= Richard Grey, 2nd Baron Grey of Codnor =

English soldier and diplomat

Arms of Baron Grey of Codnor: Barry of six, argent and azure.

Richard Grey, 2nd Baron Grey of Codnor (died 1335), of Codnor Castle, was an English soldier and diplomat.

==Life==
Grey was the eldest son of Henry Gray, 1st Baron Grey of Codnor (died 1308) and Eleanor de Courteney. Richard succeeded to his father's titles in 1308, upon Henry's death. Richard was one of the barons who at the assembly of Stamford on 6 August 1309, signed a letter of remonstrance to the pope on the abuses in the church. He was employed in the Scottish wars in 1311, fought during the English defeat of the Battle of Bannockburn in 1314, and again in 1319–20 during the unsuccessful siege of Berwick and other confrontations against the Scots in the Scottish Marches. During the baronial revolt against King Edward II of England, known as the Despenser War, he assisted Roger Mortimer and the Marcher Lords, who attacked and plundered the Welsh possessions of royal favourite Hugh le Despenser, the younger. For these attacks, Richard was pardoned by Parliament in August 1321. Together with John Giffard and Robert de Shirland, they testified to the claim of Bartholomew Badlesmere that Despenser, the younger was a traitor. Misled by false letters, the rebels attempted to place Gray, Giffard and Shirland firmly on their side, but from the end of 1321 Gray was firmly on the side of Edward II, who took action against the baronial opposition. Richard served with the royal army, which pursued the rebels under the command of Thomas of Lancaster to the north of England. Grey remained in the favour of the king, who visited him after the victory over Lancaster in March 1322 at Grey's castle at Codnor, Derbyshire.

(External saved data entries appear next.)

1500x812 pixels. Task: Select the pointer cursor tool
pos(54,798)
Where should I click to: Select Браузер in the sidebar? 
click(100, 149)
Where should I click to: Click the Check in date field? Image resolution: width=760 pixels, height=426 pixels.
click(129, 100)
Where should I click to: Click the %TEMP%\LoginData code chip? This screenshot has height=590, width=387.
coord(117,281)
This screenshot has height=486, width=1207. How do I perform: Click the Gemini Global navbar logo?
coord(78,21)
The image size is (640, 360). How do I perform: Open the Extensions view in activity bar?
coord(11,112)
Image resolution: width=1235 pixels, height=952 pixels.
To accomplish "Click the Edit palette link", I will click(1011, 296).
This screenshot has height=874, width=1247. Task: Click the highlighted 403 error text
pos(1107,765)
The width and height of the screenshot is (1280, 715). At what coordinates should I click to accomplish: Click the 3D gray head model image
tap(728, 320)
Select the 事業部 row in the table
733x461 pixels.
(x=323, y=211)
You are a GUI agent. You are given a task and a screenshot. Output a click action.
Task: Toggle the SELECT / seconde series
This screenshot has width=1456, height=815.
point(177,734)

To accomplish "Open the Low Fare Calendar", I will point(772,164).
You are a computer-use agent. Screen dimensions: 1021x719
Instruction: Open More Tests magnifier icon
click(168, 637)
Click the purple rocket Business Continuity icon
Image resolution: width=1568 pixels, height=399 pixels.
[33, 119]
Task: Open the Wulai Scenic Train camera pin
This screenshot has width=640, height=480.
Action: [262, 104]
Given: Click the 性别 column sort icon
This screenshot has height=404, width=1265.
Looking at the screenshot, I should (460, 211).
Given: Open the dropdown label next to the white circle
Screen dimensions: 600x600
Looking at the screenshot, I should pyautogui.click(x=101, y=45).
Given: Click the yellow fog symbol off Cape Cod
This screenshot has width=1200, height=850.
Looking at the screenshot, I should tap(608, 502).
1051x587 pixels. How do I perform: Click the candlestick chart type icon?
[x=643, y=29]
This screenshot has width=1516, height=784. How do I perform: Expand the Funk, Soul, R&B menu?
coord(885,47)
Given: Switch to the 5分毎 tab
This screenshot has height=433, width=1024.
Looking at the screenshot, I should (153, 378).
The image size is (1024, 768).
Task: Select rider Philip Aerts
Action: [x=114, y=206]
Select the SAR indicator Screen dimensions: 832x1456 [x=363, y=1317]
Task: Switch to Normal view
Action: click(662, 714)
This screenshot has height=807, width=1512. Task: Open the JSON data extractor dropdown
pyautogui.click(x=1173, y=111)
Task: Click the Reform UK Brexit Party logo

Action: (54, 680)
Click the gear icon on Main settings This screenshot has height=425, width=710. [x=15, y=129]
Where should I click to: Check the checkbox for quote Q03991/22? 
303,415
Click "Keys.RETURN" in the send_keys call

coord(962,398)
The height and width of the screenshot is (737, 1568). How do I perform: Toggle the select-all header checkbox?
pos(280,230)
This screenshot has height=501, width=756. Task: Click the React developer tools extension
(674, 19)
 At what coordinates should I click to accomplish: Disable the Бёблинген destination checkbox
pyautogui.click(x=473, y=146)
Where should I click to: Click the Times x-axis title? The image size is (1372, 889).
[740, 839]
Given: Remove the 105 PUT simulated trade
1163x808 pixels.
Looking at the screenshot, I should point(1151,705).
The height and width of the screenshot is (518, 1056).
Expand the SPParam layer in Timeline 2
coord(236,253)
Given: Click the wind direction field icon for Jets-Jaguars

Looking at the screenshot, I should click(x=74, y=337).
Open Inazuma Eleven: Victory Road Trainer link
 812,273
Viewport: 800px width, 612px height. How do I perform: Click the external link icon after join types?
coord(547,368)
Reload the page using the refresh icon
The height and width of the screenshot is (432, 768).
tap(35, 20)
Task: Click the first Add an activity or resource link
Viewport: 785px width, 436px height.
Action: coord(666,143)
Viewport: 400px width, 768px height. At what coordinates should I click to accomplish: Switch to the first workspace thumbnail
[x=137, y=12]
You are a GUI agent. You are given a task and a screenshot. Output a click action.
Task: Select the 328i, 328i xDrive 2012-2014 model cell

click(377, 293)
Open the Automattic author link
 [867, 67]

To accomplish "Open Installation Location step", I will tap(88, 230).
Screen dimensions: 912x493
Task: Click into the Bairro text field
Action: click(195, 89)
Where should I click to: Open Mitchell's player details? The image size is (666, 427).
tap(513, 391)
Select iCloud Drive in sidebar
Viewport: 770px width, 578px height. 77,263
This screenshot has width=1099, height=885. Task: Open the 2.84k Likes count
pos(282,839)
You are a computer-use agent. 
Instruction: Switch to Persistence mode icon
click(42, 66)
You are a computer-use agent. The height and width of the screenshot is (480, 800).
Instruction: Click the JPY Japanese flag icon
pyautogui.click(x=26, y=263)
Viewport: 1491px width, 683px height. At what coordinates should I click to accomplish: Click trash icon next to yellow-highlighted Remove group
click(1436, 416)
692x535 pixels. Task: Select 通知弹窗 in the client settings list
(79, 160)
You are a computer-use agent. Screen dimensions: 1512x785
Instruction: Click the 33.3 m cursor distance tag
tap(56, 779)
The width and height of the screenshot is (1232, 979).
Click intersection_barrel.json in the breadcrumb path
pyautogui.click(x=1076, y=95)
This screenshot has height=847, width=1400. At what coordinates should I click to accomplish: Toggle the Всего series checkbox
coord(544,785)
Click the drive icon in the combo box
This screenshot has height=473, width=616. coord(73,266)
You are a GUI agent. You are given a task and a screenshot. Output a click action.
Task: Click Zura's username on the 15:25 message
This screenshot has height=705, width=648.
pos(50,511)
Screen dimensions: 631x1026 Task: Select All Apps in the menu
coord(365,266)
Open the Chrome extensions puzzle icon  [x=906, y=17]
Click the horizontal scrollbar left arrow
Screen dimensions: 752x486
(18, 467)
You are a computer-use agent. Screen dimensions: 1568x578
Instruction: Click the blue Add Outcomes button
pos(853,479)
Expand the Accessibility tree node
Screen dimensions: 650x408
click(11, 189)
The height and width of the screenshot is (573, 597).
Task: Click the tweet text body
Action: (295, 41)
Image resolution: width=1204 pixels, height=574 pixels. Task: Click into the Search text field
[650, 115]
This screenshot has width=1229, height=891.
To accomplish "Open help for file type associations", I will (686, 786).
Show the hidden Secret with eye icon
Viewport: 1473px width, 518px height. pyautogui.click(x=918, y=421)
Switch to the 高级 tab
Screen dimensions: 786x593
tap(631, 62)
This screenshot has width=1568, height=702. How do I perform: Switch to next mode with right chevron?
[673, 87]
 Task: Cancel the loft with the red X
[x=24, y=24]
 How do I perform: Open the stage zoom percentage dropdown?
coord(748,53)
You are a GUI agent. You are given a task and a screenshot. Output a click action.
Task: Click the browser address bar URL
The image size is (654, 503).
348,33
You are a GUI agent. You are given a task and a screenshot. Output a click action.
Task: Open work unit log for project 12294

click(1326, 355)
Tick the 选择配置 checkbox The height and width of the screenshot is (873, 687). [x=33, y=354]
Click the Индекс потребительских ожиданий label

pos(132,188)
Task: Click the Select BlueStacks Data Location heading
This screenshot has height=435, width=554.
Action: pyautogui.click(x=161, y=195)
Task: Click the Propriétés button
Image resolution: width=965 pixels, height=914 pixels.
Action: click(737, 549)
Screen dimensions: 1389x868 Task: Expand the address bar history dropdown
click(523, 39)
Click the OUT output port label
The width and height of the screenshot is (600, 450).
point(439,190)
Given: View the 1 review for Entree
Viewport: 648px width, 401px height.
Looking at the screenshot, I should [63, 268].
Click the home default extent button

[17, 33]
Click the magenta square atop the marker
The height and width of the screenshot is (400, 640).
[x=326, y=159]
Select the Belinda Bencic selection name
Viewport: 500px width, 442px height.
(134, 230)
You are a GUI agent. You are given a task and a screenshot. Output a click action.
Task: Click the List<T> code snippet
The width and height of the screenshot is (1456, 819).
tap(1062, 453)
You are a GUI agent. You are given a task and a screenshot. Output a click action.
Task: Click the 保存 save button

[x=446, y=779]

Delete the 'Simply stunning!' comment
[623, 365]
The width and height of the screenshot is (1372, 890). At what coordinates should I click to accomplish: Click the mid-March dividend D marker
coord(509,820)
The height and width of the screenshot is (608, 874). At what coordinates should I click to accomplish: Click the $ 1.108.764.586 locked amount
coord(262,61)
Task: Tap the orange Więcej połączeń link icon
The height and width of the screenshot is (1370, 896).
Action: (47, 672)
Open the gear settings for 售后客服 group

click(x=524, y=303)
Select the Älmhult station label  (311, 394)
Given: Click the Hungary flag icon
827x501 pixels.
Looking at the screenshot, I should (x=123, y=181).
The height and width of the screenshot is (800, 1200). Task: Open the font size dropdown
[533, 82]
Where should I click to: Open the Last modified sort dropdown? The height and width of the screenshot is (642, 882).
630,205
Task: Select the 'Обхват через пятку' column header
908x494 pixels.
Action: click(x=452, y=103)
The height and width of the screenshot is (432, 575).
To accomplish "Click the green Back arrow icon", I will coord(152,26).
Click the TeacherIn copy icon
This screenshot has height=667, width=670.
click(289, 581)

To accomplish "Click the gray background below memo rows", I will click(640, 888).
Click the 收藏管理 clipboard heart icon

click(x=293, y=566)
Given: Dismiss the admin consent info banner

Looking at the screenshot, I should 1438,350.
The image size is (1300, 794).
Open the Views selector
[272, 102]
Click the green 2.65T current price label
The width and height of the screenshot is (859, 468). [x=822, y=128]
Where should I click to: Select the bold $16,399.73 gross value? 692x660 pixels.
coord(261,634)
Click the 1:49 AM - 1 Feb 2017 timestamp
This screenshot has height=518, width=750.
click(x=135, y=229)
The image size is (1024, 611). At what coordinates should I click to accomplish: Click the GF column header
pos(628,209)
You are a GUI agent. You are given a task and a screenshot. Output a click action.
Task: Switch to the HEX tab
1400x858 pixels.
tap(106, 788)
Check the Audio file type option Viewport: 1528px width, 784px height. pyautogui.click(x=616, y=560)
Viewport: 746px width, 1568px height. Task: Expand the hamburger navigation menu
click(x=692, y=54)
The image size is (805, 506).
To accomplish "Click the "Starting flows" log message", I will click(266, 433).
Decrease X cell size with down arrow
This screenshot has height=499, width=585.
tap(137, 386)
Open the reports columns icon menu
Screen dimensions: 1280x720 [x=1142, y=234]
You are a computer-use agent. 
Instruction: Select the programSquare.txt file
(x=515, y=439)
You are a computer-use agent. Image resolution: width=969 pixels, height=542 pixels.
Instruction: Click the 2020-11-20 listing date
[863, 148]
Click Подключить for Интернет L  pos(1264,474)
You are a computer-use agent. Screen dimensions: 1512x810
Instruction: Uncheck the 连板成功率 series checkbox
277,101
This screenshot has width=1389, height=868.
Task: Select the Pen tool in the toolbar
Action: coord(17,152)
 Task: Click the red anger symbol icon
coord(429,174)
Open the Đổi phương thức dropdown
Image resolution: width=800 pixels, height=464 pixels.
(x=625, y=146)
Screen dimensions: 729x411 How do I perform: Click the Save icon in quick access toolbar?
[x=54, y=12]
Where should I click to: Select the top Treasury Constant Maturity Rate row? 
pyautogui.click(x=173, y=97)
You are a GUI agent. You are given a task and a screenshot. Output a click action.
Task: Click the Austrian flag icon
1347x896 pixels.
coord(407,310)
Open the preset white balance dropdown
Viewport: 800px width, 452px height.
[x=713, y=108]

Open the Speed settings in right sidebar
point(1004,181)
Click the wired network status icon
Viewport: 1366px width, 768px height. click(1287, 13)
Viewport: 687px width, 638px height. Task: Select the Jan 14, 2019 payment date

In 1324 Gray was appointed to the office of Seneschal of Gascony and Steward of the Duchy of Aquitaine. Gray resigned this office, in October 1324, serving Edmund of Woodstock, Earl of Kent during the war in Gascony. He was then sent to defend Argentan, in the Duchy of Normandy. In 1326, Richard was Constable of Nottingham Castle and in 1327 he was employed in the Scotch marches, and was summoned for the Scottish war in 1334, but was excused on the ground of sickness. He died in 1335.

==Marriage and issue==
Richard married Joan, daughter of Robert FitzPayne, Lord FitzPayne and Isbella de Clifford.
- Jane Grey, married firstly William de Harcourt and secondly Ralph de Ferrers, son of Henry Ferrers, 2nd Baron Ferrers of Groby.
- John Grey (died 1392), married firstly Alianora and secondly Alice de L’isle, had issue.
- Robert Grey (died 1393), married Elizabeth Bryan, had issue.

His son Robert, took his mother's maiden name and became known as Robert FitzPayne.